Weekly Views From The Secretary
In an abrupt change of policy, the United States Environmental Protection Agency (EPA) has announced that from now on it will enforce pollution laws against federal agencies first.
"It is only fair that the federal government get its own house in order before it imposes expensive mitigation measures on the rest of America," a spokesperson said.
As its first order of business under the new policy, EPA will require the United States Department of Agriculture's Forest Service to stop dumping an estimated nine billion tons of pollutants into the air and water of America by burning several million acres of federal lands each year.
"The Forest Service is not fooling anyone. Their own environmental analysis shows they utilize only about 10 percent (nature removes another 10 percent) of the wood produced each year on federal lands in a climate that has only about 18 inches of annual rainfall. We know the other 80 percent of annual growth is planned for discharge into the air and water by combustion. It has to burn and everyone knows it, but they refuse to get a permit for those discharges," an unidentified source in the EPA explained.
Forest Service officials admitted that for many years they have flown through the smoke of wildfires in America in a large aircraft with sophisticated electronic equipment measuring emissions of things like carbon monoxide, mercury and other toxic pollutants. However, they insist that such things are not really "pollutants" under the law unless the Forest Service lights the fire.

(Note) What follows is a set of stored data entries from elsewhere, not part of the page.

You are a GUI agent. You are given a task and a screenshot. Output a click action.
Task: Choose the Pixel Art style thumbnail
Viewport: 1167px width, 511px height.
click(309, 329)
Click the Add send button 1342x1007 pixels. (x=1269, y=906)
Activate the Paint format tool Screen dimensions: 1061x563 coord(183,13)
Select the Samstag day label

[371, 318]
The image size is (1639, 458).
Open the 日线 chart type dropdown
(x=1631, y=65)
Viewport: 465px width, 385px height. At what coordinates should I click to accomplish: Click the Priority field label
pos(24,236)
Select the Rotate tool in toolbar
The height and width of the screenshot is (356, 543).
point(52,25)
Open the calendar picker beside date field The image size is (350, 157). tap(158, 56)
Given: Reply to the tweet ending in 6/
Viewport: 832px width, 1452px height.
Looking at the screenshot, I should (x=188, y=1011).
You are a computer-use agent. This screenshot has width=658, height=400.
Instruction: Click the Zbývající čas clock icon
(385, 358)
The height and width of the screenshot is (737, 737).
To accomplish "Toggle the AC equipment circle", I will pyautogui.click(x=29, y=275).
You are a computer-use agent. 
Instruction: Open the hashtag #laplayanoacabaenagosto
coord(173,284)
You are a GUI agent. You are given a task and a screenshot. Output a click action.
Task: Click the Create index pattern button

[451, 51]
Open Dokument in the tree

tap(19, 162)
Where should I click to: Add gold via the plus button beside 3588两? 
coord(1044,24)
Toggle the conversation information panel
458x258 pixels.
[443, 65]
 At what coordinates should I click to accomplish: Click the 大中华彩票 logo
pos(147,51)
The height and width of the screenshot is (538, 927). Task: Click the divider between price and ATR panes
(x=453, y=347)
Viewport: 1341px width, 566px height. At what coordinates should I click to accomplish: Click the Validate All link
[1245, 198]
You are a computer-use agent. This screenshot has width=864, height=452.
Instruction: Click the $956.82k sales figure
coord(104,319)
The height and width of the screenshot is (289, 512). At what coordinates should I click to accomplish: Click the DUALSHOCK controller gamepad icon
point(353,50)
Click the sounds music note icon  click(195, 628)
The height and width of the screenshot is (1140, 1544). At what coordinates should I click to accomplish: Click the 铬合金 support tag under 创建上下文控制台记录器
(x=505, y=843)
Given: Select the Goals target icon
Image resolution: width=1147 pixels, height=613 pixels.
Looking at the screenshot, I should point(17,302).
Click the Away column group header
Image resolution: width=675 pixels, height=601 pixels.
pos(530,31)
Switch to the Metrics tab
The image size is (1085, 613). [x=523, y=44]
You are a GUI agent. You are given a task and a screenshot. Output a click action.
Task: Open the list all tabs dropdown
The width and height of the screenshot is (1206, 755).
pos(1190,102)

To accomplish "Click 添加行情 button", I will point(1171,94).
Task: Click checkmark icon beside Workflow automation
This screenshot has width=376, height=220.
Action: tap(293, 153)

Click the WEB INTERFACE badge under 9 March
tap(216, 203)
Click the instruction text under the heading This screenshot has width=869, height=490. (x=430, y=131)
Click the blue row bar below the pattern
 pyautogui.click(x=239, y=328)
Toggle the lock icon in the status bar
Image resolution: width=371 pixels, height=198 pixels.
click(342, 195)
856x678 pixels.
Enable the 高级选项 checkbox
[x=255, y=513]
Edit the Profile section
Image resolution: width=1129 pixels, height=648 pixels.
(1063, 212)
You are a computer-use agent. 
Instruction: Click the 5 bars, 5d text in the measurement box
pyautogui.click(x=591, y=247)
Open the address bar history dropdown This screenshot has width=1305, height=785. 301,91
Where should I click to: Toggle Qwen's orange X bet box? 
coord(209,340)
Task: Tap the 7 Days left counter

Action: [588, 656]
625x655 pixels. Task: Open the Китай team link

"If lightning, a careless camper or an arsonist starts the fire, the release is not a discharge of a pollutant even if at times it is the largest single source of summertime air pollution in North America," a spokesperson said.
A Forest Service spokesperson added, "Well, we can only do what Congress says to do with these lands in laws they write. It is not our fault."
Congressional sources claimed the Forest Service simply has field management problems and for that reason cannot get its work done. "It is really unfair of the Forest Service to blame Congress for their mess," the source said.
The same source hinted that EPA might be due for a change in leadership because "it appears the agency is getting out of hand."
EPA officials did not appreciate the thinly veiled threat from Congressional sources. "Congress is responsible for all federal lands and how they are managed. If they can't figure out how to properly manage the land, they should give it to the States," a source said.
A public opinion survey revealed that 75% of Americans support the federal government's control of 30% of the land in America and think Congress is doing a "better" job of managing it.
The truth is, I made this story up (at least most of it), but maybe someone had such thoughts without saying them.